Gemini 3.5 Flash can now see and control your screen, and Google wants enterprises to trust it

The capability that could shift the equilibrium for AI agents arrived without much fanfare: Google has made computer use a built-in feature of Gemini 3.5 Flash, the model unveiled at I/O 2026 as its fastest agentic LLM. Until now, enabling an AI to see a screen, click, type, and scroll across browsers, mobile devices, and desktops meant relying on a separate standalone model, with all the integration headaches that entailed. Now it’s native, immediate, and the Mountain View company is betting that enterprises will finally trust it.

What changes for developers

The move drastically simplifies the development pipeline for autonomous agents. Instead of orchestrating multiple models, with context handoffs and potential friction points, developers can now invoke Gemini 3.5 Flash directly to parse a UI and act upon it. This cuts perceived inference latency and reduces architectural complexity, a concrete benefit for teams building prototypes or enterprise integrations. Google hasn’t shared specific benchmarks, but the “fastest agentic” label suggests heavy optimization for responsiveness-critical tasks.
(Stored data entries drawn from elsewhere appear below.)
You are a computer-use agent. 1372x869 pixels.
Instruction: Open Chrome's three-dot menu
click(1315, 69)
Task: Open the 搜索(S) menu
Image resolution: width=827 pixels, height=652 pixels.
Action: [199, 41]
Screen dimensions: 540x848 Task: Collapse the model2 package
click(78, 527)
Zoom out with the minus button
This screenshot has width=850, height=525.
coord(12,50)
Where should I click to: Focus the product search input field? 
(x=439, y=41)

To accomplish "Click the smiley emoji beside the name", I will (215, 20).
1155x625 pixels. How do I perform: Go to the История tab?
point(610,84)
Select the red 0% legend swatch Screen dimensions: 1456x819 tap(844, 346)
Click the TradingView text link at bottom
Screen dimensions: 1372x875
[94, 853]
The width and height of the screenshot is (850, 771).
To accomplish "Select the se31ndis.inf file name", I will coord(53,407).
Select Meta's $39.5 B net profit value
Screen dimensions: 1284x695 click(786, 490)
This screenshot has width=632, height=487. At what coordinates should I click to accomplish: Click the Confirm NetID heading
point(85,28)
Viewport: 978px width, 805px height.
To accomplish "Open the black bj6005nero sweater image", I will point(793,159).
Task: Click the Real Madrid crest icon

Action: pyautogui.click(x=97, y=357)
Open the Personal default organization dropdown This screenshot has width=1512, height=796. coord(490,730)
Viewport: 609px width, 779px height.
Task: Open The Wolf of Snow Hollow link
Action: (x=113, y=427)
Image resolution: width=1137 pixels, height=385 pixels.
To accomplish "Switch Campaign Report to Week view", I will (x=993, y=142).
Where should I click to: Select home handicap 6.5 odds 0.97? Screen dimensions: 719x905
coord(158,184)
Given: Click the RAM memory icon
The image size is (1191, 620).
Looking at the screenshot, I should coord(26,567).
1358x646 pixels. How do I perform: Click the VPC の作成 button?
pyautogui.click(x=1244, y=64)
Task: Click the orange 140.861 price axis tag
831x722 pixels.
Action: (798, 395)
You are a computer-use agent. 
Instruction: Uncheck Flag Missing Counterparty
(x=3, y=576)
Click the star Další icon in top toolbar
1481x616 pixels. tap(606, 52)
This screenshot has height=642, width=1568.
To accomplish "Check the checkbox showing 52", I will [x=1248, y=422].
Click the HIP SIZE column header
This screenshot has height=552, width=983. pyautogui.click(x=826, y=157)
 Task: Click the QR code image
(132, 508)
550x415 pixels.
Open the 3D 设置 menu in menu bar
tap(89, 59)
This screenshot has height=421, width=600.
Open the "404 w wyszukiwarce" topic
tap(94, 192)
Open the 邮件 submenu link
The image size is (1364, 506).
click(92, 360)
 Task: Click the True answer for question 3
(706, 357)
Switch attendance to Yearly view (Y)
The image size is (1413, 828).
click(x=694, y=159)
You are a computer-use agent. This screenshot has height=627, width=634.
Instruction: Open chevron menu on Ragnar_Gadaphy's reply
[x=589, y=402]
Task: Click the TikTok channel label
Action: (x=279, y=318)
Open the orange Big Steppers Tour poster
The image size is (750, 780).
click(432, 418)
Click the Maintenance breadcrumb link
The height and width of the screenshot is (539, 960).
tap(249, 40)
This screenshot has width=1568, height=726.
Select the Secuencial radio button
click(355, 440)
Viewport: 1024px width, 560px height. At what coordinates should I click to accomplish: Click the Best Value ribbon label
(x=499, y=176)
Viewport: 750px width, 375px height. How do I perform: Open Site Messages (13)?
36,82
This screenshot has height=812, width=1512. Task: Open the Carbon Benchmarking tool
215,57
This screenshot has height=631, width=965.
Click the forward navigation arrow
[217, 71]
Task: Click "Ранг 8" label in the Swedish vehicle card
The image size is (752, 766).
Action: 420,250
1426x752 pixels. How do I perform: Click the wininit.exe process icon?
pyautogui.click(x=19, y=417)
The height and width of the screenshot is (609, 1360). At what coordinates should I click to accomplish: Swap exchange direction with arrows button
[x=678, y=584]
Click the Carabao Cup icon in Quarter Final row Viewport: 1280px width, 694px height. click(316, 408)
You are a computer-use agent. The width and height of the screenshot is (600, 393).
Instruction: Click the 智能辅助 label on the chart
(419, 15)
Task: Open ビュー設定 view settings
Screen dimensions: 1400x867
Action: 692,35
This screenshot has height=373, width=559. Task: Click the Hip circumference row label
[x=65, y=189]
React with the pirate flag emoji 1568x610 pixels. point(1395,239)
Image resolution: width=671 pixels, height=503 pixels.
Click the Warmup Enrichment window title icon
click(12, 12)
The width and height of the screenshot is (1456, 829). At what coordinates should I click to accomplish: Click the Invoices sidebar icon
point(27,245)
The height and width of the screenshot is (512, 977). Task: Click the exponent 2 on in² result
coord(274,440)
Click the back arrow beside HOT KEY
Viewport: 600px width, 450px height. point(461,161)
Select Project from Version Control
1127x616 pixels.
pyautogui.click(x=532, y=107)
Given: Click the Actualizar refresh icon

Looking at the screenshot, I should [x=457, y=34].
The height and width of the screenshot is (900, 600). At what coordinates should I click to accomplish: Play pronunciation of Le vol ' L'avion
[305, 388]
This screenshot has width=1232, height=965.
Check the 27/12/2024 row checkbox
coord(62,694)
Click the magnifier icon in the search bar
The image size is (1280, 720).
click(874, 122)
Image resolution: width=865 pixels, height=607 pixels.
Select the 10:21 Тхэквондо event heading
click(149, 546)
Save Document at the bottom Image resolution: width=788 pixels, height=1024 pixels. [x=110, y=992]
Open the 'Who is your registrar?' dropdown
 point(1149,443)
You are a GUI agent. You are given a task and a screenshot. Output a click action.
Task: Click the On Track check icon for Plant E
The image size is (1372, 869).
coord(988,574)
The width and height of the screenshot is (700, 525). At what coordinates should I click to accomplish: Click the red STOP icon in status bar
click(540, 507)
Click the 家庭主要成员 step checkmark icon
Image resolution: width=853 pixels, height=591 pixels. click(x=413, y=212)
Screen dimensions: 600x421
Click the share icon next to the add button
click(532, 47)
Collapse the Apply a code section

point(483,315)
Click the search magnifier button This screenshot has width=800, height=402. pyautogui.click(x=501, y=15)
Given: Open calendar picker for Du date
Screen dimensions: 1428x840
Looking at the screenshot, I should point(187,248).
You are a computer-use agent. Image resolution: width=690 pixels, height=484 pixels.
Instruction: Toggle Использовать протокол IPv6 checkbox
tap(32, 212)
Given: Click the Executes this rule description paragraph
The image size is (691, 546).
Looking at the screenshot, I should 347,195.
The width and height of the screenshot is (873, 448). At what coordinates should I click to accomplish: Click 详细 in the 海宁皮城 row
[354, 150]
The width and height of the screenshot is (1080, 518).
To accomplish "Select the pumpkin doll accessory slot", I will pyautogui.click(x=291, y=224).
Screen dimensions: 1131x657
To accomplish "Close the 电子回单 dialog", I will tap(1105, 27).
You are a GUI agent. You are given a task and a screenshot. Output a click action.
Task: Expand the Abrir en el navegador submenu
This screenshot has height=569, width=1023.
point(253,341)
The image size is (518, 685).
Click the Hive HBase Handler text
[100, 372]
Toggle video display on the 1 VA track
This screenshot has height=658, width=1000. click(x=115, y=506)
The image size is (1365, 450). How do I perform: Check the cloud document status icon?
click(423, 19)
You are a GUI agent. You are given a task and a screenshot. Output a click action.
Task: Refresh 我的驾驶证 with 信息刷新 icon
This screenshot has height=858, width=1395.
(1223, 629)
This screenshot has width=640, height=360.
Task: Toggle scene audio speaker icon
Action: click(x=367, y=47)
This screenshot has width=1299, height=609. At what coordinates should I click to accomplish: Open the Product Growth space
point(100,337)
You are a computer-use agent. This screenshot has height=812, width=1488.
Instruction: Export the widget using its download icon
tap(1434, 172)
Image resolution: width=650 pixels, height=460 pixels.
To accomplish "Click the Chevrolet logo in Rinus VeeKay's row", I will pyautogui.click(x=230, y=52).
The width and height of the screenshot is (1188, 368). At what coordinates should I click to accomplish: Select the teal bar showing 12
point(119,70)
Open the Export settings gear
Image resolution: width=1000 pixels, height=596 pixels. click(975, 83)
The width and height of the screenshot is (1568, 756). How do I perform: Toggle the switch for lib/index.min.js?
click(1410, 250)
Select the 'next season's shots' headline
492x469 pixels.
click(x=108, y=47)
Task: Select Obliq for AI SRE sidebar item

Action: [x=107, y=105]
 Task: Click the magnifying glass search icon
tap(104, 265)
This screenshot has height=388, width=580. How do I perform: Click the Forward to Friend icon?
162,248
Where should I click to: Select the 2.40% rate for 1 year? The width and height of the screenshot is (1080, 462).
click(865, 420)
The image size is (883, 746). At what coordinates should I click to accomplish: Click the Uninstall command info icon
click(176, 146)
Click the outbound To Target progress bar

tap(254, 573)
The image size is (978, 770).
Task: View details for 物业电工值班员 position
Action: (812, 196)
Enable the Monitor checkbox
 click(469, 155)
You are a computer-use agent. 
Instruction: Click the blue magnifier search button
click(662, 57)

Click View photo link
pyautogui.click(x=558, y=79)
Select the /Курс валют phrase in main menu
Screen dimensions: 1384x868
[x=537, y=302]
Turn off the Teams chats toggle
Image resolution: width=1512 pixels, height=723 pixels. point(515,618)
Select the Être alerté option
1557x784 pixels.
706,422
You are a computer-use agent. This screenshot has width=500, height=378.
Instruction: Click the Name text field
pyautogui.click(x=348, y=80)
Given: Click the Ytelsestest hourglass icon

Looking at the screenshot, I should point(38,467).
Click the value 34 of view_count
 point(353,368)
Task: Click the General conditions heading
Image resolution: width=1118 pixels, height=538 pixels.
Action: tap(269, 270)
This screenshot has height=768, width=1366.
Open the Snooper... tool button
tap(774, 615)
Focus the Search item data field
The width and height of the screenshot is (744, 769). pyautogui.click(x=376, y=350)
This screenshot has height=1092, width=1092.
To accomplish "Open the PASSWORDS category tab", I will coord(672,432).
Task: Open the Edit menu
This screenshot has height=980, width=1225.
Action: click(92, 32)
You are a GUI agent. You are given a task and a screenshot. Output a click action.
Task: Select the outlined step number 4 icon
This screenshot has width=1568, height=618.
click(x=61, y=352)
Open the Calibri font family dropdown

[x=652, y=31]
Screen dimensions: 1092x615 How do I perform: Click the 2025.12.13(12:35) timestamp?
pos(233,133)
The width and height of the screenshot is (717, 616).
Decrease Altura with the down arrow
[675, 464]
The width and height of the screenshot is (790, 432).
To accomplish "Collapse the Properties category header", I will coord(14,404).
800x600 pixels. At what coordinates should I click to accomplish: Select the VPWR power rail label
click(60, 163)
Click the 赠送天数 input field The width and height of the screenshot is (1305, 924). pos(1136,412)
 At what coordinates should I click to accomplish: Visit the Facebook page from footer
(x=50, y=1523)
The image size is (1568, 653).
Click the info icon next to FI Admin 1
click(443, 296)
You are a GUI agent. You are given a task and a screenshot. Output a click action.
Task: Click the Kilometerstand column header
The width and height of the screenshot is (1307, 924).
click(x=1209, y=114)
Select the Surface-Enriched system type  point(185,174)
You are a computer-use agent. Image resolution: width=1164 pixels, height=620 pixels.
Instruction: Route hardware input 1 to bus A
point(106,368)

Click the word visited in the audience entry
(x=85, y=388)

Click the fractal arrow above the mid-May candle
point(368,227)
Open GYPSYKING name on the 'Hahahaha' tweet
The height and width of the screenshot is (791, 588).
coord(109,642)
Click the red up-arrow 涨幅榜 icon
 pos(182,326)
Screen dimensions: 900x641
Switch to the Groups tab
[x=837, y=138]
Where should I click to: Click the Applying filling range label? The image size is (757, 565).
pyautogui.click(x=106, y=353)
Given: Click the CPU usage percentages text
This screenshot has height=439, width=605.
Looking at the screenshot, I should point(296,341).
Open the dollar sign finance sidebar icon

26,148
Why enterprise trust is more than a buzzword

But the real contest isn’t just about speed. Google knows that large organisations are intrigued by AI agents that can interact with business software, yet they hesitate when control and transparency come into play. Letting an LLM see and manipulate screens containing sensitive data—from financial dashboards to medical records—raises sharp questions about security and compliance. It’s no accident that the company stresses the need for “trust”: for those managing regulated infrastructures, every API call that leaves the data center can become an audit headache.

The unresolved sovereignty question

Here’s where Google’s news collides with the concerns of those evaluating alternatives to the public cloud. Computer use is currently delivered via API, inside an ecosystem controlled by an external provider. For organizations in highly regulated sectors, or those that have chosen an on-premise path to retain data sovereignty, the risk is ending up with an advanced feature that comes shackled to a consumption model they can’t adopt without exposure. This is why the evolution of LLMs isn’t just about performance: it’s about the ability to run inference locally, on owned hardware, without giving up evolved capabilities like screen control.

Beyond the headlines

The native integration of computer use into Gemini 3.5 Flash signals maturing AI agents, but it also reignites the debate over who controls the intelligence that acts on our behalf. In the coming months, pressure will likely mount on vendors and the open-source community to bring similar capabilities to models that can run self-hosted, reducing reliance on external APIs. For those who decide daily where and how AI workloads run, the real question isn’t “how fast” but “can I trust it to work with my data, on my infrastructure?”. Google has opened a door; the job for developers and architects is to decide whether to walk through it or build their own.